PROBLEM TO WORK ON:
In the text on progressive MS:
1. What kind of examination must the patient undergo so that disability scores can be recorded?
2. About what fraction of patients who originally experience only progressive problems later have one or more exacerbations?
3. What type of disease process might patients who never have acute attacks have?

------ SOURCE EXTRACT ------

How Will I Know Whether I Will Get Progressive Disease?

The absence of attacks with new neurologic symptoms, or recurrence of older problems, does not necessarily mean that a person has progressive MS. Patients can be stable for long periods of time. To recognize progression in MS, neurologic difficulties must be progressing. A neurologist can only determine this if the patient has progressed or changed neurologically.

The patient must undergo a complete quantitative neurologic examination to determine and then record dis-ability scores for comparison with previous and future examinations. It takes special training to perform such examinations with consistency and to provide usable information. However, the patient with progressive disease can point out to the neurologist what types of problems are progressing.

Reasons why primary progressive patients do not ordinarily have attacks are unknown. Actually, about one third of the patients who originally experience only progressive problems subsequently do experience one or more exacerbations, but when they do, they have relatively few.

It is possible that those who never have acute attacks have a different type of disease process that involves antibody-mediated demyelination independent of lymphocytes. At the present, this is purely speculative.

------ PROVIDED RECORDS ------

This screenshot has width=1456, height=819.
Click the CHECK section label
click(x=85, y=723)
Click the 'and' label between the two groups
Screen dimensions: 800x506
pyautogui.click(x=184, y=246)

------

RESULT:
1. A complete quantitative neurologic examination.
2. About one third.
3. One that involves antibody-mediated demyelination independent of lymphocytes.